Didgeridoo

Was ist ein Didgeridoo?

Es ist ein Instrument der australischen Ureinwohner,  ein Urtyp eines Blasinstruments.
Es ist ein Holzblasinstrument, das aus einem ca. 130 m langen und ca. 15 cm dicken, ausgehöhlten Ast gefertigt wird,  das heißt  physikalisch gesehen, ist es eine schwingende Luftsäule.

Beim Anblasen erzeugt es einen tiefen, durchdringenden und verhältnismäßig lauten Brummton mit einem natürlichen Wah-Wah-Effekt (ähnlich einer Maultrommel), bei entsprechender Spielweise lassen sich aber sehr viele zusätzliche Töne und Klänge erzeugen, insbesondere die jeweiligen Obertöne.

An sich geht der Ton schon "durch und durch" und erzeugt dadurch bereits einen therapeutischen Effekt. Dieser lässt sich steigern, indem der Therapeut erkrankte Körperteile "bespielt", d.h. mit dem Instrument anbläst.

Es ist ein sehr rhythmisches Instrument aufgrund seiner besonderen Spieltechnik, der Zirkularatmung.

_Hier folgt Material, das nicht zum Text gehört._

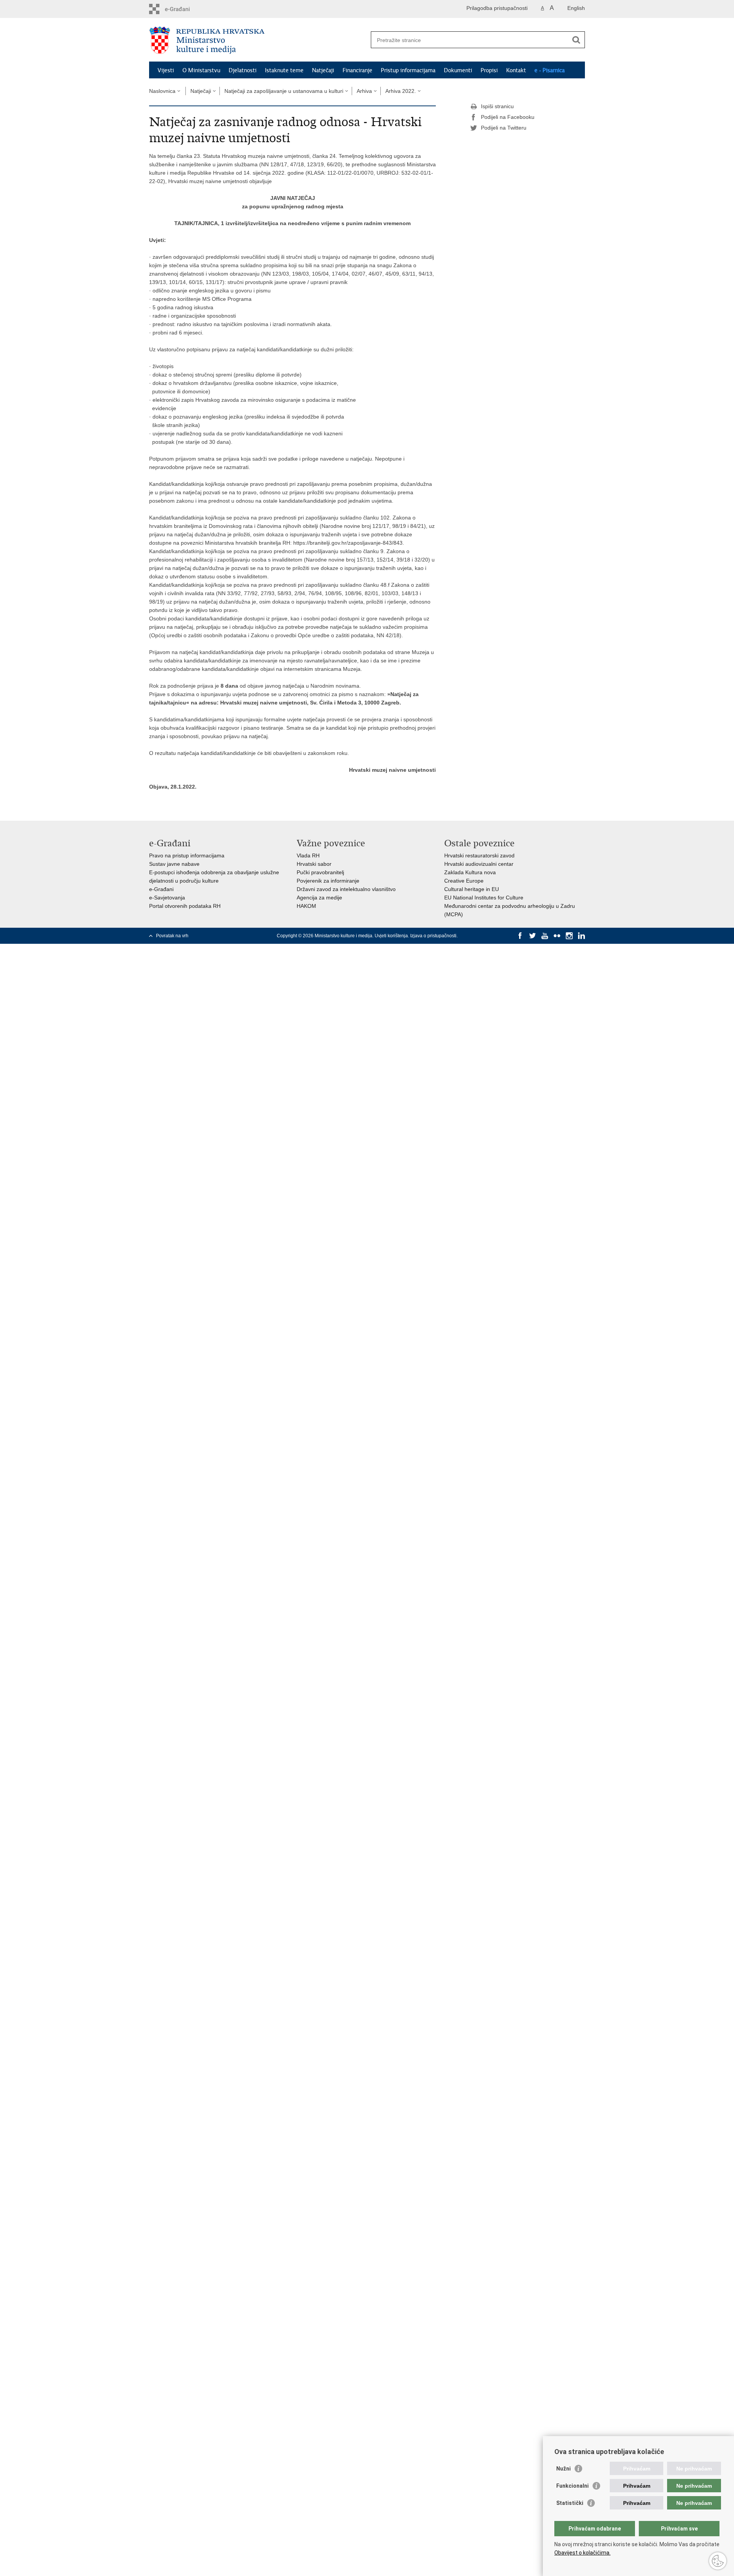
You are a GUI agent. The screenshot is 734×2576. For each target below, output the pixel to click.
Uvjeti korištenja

Es werden besonders die Knochen zur Vibration gebracht, wodurch der Klient in eine Tiefenentspannung kommen kann.
Die Atmung des Patienten wird ruhiger, der Herzschlag verlangsamt sich, die Muskulatur entspannt sich

 

Das Didgeridoo wird in aktiver und passiver Klangtherapie eingesetzt:

Aktiv bedeutet,

der Patient spielt das Didgeridoo selbst und erfährt dabei auf allen Ebenen seine Wirkung:

  • Die Atmung wird verbessert
  • Die Verdauung kommt in Schwung
  • Das Herz-Kreislaufsystem wird gestärkt
  • Der Muskeltonus wird gesenkt
  • Durch die obertonreichen Klänge wirkt es sehr entspannend und das Denken kommt zur Ruhe
  • Nach einiger Zeit beginnt der Alphazustand
  • Das Selbstgefühl steigt

Wie eine Studie der Uniklinik Zürich belegt, zeigt sich nach 4 Monaten und regelmäßigem 25-minütigem Spielen ein moderater bis starker Effekt bei Patienten, die an obstruktiver Schlafapnoe leiden.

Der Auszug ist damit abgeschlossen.